* [Work to complete]:
Repeat the following records word for word.

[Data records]
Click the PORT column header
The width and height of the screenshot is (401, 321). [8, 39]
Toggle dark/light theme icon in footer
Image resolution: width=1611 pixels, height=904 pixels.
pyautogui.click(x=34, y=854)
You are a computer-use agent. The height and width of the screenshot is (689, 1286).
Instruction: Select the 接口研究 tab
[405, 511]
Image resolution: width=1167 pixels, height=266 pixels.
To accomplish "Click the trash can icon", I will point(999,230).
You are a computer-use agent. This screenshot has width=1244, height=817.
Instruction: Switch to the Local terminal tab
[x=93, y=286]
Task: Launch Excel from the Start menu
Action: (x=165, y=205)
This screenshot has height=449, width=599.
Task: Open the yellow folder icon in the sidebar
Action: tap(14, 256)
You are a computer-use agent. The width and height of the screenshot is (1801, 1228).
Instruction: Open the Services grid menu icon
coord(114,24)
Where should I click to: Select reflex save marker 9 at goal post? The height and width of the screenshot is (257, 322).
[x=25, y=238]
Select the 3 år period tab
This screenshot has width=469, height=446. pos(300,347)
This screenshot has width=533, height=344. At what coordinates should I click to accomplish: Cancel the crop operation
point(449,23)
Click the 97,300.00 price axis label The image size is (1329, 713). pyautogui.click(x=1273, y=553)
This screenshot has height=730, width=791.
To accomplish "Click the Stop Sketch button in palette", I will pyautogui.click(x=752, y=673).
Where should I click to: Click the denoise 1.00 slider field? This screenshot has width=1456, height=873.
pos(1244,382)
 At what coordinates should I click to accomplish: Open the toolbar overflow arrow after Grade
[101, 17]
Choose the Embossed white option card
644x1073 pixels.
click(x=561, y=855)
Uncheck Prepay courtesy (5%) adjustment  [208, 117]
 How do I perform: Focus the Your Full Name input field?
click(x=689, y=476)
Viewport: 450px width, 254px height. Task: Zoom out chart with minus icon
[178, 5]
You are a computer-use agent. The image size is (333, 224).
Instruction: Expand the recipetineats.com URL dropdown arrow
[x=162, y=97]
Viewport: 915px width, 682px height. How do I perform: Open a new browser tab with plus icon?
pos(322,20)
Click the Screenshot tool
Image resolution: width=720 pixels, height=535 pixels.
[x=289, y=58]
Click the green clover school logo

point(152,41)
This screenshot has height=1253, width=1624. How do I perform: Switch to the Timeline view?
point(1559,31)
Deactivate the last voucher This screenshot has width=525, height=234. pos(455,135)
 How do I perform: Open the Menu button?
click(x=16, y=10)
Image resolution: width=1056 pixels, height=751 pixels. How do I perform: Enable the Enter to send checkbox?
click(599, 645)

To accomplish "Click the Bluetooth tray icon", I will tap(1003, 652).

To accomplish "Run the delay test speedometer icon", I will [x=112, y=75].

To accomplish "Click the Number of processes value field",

* [Response to the exercise]:
Click the PORT column header
The width and height of the screenshot is (401, 321). [8, 39]
Toggle dark/light theme icon in footer
Image resolution: width=1611 pixels, height=904 pixels.
pyautogui.click(x=34, y=854)
You are a computer-use agent. The height and width of the screenshot is (689, 1286).
Instruction: Select the 接口研究 tab
[405, 511]
Image resolution: width=1167 pixels, height=266 pixels.
To accomplish "Click the trash can icon", I will point(999,230).
You are a computer-use agent. This screenshot has width=1244, height=817.
Instruction: Switch to the Local terminal tab
[x=93, y=286]
Task: Launch Excel from the Start menu
Action: (x=165, y=205)
This screenshot has height=449, width=599.
Task: Open the yellow folder icon in the sidebar
Action: tap(14, 256)
You are a computer-use agent. The width and height of the screenshot is (1801, 1228).
Instruction: Open the Services grid menu icon
coord(114,24)
Where should I click to: Select reflex save marker 9 at goal post? The height and width of the screenshot is (257, 322).
[x=25, y=238]
Select the 3 år period tab
This screenshot has width=469, height=446. pos(300,347)
This screenshot has width=533, height=344. At what coordinates should I click to accomplish: Cancel the crop operation
point(449,23)
Click the 97,300.00 price axis label The image size is (1329, 713). pyautogui.click(x=1273, y=553)
This screenshot has height=730, width=791.
To accomplish "Click the Stop Sketch button in palette", I will pyautogui.click(x=752, y=673).
Where should I click to: Click the denoise 1.00 slider field? This screenshot has width=1456, height=873.
pos(1244,382)
 At what coordinates should I click to accomplish: Open the toolbar overflow arrow after Grade
[101, 17]
Choose the Embossed white option card
644x1073 pixels.
click(x=561, y=855)
Uncheck Prepay courtesy (5%) adjustment  [208, 117]
 How do I perform: Focus the Your Full Name input field?
click(x=689, y=476)
Viewport: 450px width, 254px height. Task: Zoom out chart with minus icon
[178, 5]
You are a computer-use agent. The image size is (333, 224).
Instruction: Expand the recipetineats.com URL dropdown arrow
[x=162, y=97]
Viewport: 915px width, 682px height. How do I perform: Open a new browser tab with plus icon?
pos(322,20)
Click the Screenshot tool
Image resolution: width=720 pixels, height=535 pixels.
[x=289, y=58]
Click the green clover school logo

point(152,41)
This screenshot has height=1253, width=1624. How do I perform: Switch to the Timeline view?
point(1559,31)
Deactivate the last voucher This screenshot has width=525, height=234. pos(455,135)
 How do I perform: Open the Menu button?
click(x=16, y=10)
Image resolution: width=1056 pixels, height=751 pixels. How do I perform: Enable the Enter to send checkbox?
click(599, 645)

To accomplish "Click the Bluetooth tray icon", I will tap(1003, 652).

To accomplish "Run the delay test speedometer icon", I will [x=112, y=75].

To accomplish "Click the Number of processes value field",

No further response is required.